PE is a widespread problem that’s largely based on perception. As noted by the UK’s National Health Service (NHS), it’s loosely defined as a male ejaculation that occurs “too quickly during sexual intercourse”. It’s generally based on average ejaculation times that men have self-reported, with an average of around 5.5 minutes cropping up in various places.
The point, as the NHS emphasizes, is that it’s up to each individual and couple whether or not an ejaculation time is “premature” or not. Sex has no defined average duration, and it’s (clearly) about a lot more than just reaching the, ahem, finish line for the man.
Saying that, some individuals do have a problem with the speed in which they unleash their load, and there's a range of reasons put forward as to why this may happen, from the psychological to the physiological. Similarly, there are various treatments available with wildly varying efficacies, and there’s not much of a consensus as to what works and what doesn’t for each unique case.

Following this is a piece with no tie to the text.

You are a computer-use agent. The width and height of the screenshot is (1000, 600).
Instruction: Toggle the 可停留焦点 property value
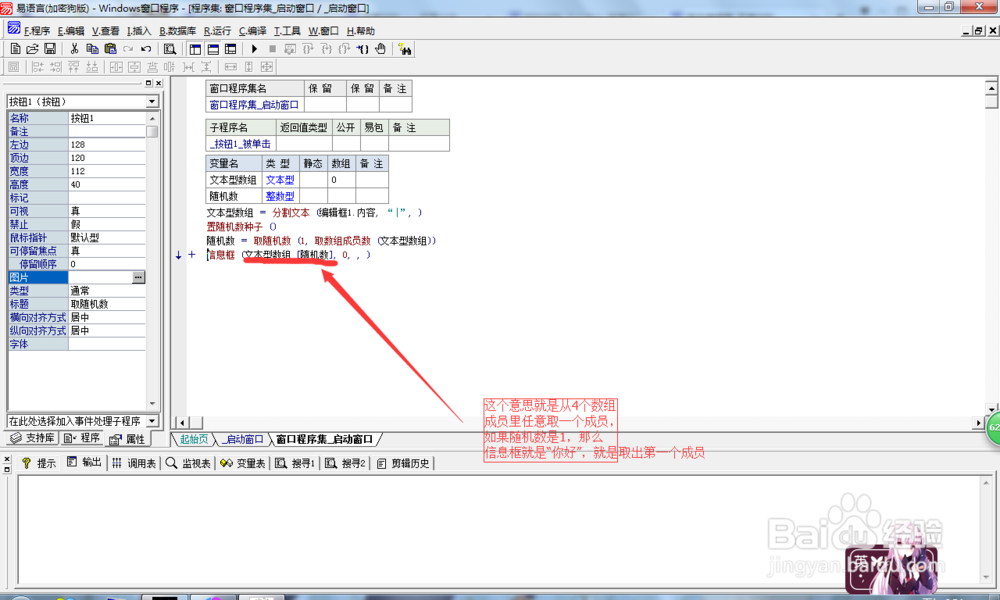(107, 251)

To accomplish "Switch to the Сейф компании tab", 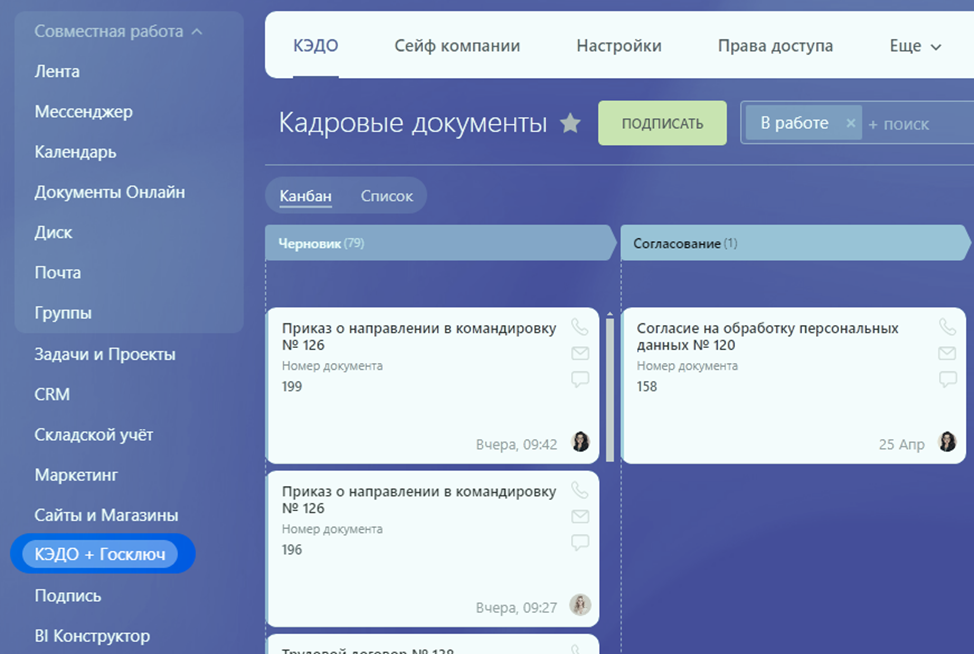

A recent review of pharmacological methods to treat PE, also published in European Urology, concluded that the efficacy of plenty of commonly available drugs “remains unclear”, and that only one seems to have any significant effect on the issue.
Indeed, this new paper’s researchers – all from the Bursa Yuksek Ihtisas Training and Research Hospital in Turkey – are also clearly cognizant of the ambiguity of the problem they’re treating. Despite this, they go for a seemingly unorthodox method of treatment.

Named “transcutaneous posterior tibial nerve stimulation”, or TPTNS, it involves focused, extremely mild electrical shocks to a nerve that passes through your lower leg and ankle, and which is interconnected with other nearby nerve branches.
Treating 30 men suffering from PE, and giving 30 other men placebo treatments, each for 30 minutes per day for 12 weeks, the research concluded rather more ambiguously than others have suggested.
“TPTNS was achieved a statistically significant increase in the duration of ejaculation,” it notes, verbatim. It also points out that “the placebo and patient group’s mean IELT duration… were statistically significantly increased after the treatment.”
IELT refers to the time taken by a man to ejaculate during vaginal sex. So this means that both the placebo and the TPTNS worked, with “no statistically significant difference between the placebo and patient groups in terms of… post-treatment IELT percent change.”
Interestingly, this type of electrical stimulation has been used before, but to treat pains. A review in 2008 found it to be emergently successful in this respect, but the NHS maintains there’s not enough evidence to say either way right now. There’s even less information available with regards to PE, and in general, such stimulation isn’t officially recommended for a range of ailments.
That aside, the small sample size here is a clear problem. More importantly, however, this isn’t a peer-reviewed study. It's a “supplement” one that’s just been presented at the annual European Association of Urology Congress in Copenhagen. Other notable journals like The Lancet refuse to publish these supplements as they often fail peer review and are sometimes biased due to commercial funding.
So, in the meantime, don’t try this yourself, and take the claims with a hefty pinch of salt.